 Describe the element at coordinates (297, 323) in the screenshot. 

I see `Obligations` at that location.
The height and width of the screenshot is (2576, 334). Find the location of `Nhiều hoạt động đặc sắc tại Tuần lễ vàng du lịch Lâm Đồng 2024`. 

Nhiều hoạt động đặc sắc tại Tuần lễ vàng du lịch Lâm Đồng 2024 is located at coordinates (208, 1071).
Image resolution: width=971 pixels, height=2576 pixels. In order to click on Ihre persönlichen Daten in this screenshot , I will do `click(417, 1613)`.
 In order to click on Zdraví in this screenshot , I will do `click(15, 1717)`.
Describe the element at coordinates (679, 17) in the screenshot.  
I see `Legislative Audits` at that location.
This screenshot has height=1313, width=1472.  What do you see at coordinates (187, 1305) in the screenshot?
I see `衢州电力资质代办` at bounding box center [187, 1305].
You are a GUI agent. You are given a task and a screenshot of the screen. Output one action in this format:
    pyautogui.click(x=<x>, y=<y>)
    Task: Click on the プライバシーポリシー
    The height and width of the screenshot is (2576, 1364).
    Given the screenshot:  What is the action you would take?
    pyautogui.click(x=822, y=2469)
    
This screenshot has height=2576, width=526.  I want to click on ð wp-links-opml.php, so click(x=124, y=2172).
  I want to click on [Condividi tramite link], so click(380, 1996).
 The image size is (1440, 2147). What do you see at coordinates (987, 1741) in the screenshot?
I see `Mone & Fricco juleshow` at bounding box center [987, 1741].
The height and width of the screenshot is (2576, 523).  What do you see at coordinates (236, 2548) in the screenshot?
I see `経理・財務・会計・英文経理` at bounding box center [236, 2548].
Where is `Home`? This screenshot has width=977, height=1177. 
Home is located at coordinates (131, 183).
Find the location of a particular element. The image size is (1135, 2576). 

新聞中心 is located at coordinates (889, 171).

....

Pick out each line above that contains the string "hoạt", matching case exactly, and copy those lines.

§ **Reply**:
The height and width of the screenshot is (2576, 334). Find the location of `Nhiều hoạt động đặc sắc tại Tuần lễ vàng du lịch Lâm Đồng 2024`. 
Nhiều hoạt động đặc sắc tại Tuần lễ vàng du lịch Lâm Đồng 2024 is located at coordinates (208, 1071).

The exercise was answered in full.